In the first chapter we learn that Job is the wealthiest man in the world, renowned, and that he worships God.
But then we are told of a great contest in Heaven.
One day the angels presented themselves before the Lord and Satan came along with them and the Lord asked Satan:
“Have you considered my servant Job, that there is none like him on the earth, a blameless and upright man, who fears God and turns away from evil?” Then Satan answered the LORD and said, “Does Job fear God for no reason? Have you not put a hedge around him and his house and all that he has, on every side? You have blessed the work of his hands, and his possessions have increased in the land. But stretch out your hand and touch all that he has, and he will curse you to your face.” (Job 1:8-11)
Here Satan contends that Job only serves God because God has given Job everything Job wants and that If God didn’t give Job what he wanted then Job would rebel.
Well, the Lord tells Satan that Satan can destroy all the things Job enjoys. Soon disaster kills his family, marauders steal his possessions, Satan afflicts him with boils, and Job’s wife tells him to “curse God and die.”
And here’s the question I ask my students: “what was the only thing that Job had to do to humiliate Satan in front of God and all God’s servants?”
The answer is simple: the only thing Job had to do to humiliate Satan in front of God and all the beings of the heavenly realm was to continue to honor God.
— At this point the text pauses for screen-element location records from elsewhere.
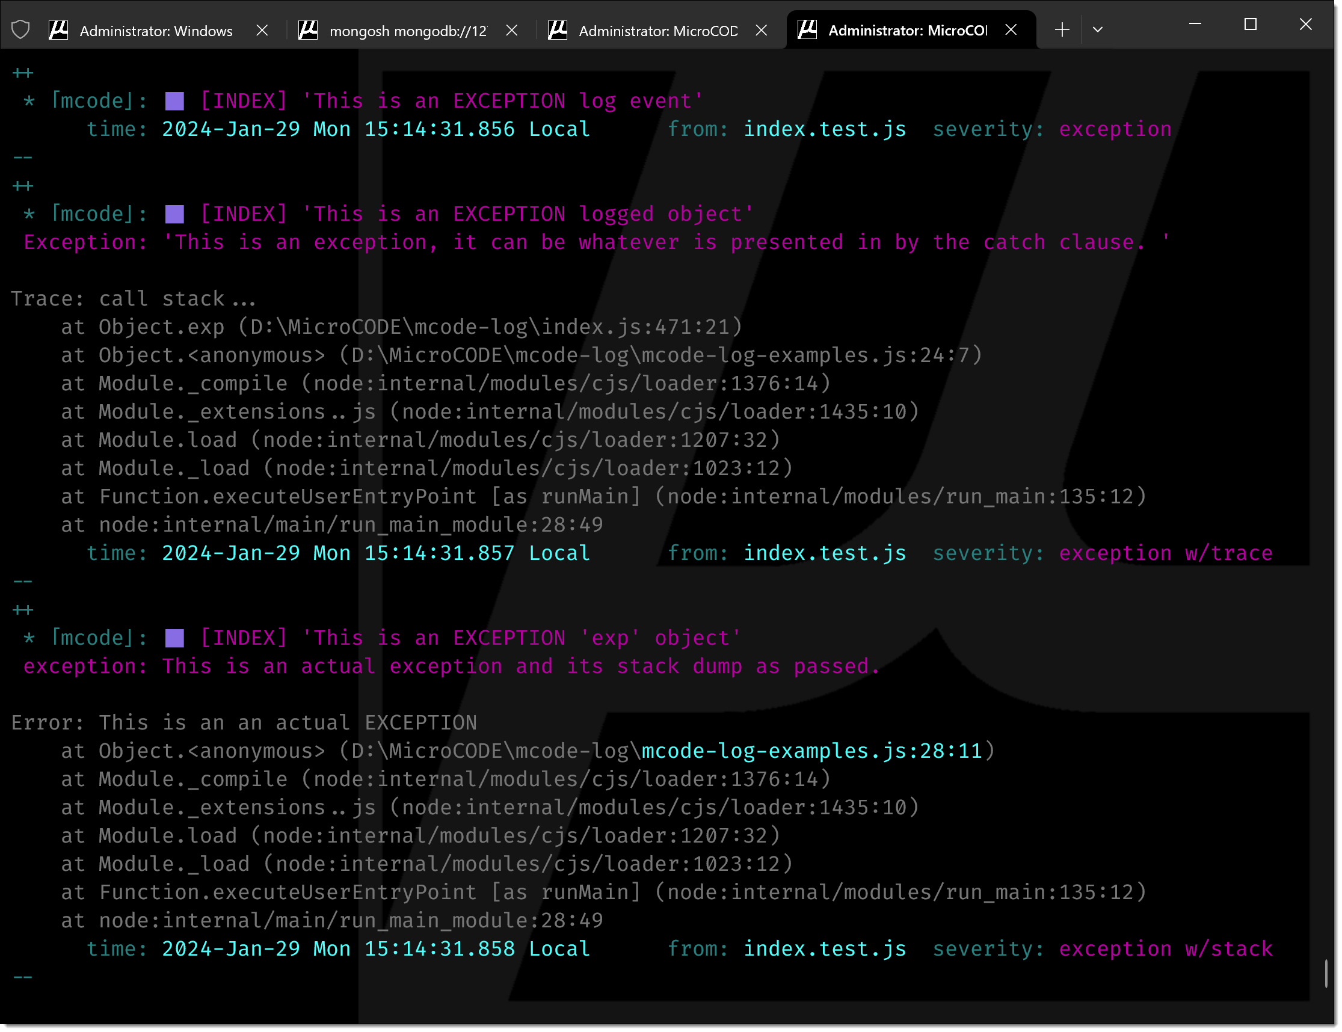Switch to third Administrator: MicroCODE tab
Screen dimensions: 1342x1032
pos(657,31)
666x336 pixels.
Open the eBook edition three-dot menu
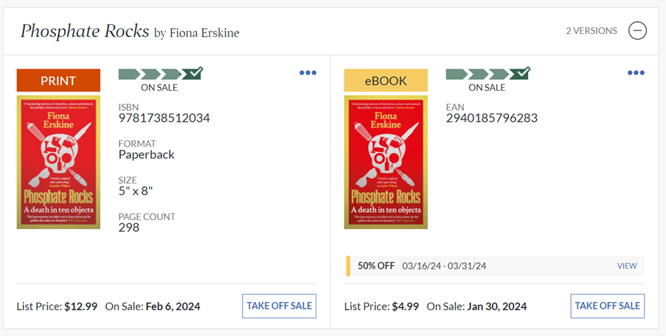tap(636, 72)
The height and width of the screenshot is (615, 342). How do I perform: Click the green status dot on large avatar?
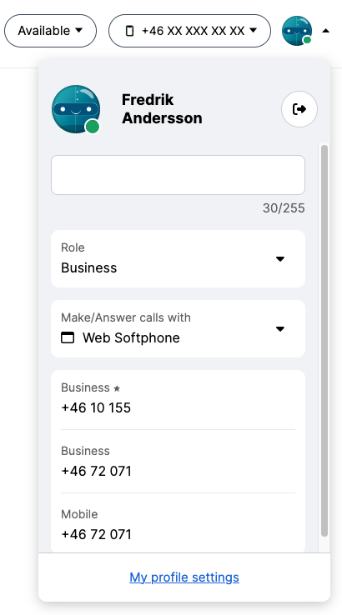tap(93, 127)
As long as Job honored God, he humiliated Satan.
Satan would be humiliated because it would not only prove him wrong but, even more importantly, it would prove that some beings will serve God even if their lives are miserable.
And this would justify God’s final judgment of Satan! After all, why did Satan rebel? Isn’t it because Satan thought he deserved more? The implication is, “If you gave me everything I had ever wanted, then I wouldn’t have rebelled either.” Isn’t it Satan’s underlying argument that no one will serve God if He deprives them of what they value? Satan certainly believed that was the case with Job.
So, like Job, when our life gets very hard, if we get fired, or our finances tank, or we get cancer, but we still honor God then we too humiliate Satan.
And, of course, all of us, unless we die first, will get life threatening news which can be our finest hour! What I mean is that our finest hour isn’t getting a promotion or sitting on the beach in Kauai; our finest hour is when we get life shattering news, and our family and friends and acquaintances and the Heavenly host are watching, and we continue to honor God anyway!
When we do this, when we honor God in hardship, then we too humiliate Satan.
Eph. 3:10: “His intent was that now, through the church, the manifold wisdom of God should be made known to the rulers and authorities in the heavenly realms.”
I think when people see Christians in the world, there is this assumption that God will look out for his own people and protect them and give them nice things. But we forget that God has his own reasons for creating us. He is using us to make his existence and character known to others. It tells other people something when they can see that your needs are not met, but you still remain faithful. People sometimes think that I keep my faith because I just haven’t been hit hard enough by suffering. But the truth is that I have suffered, and even now there are things I wanted, like a wife and family, that I never got. It’s important for people looking on to understand that I am not a Christian because it works for me, but because Christianity is a true worldview. I’m not guaranteed happiness in this life. Endurance is a Christian virtue.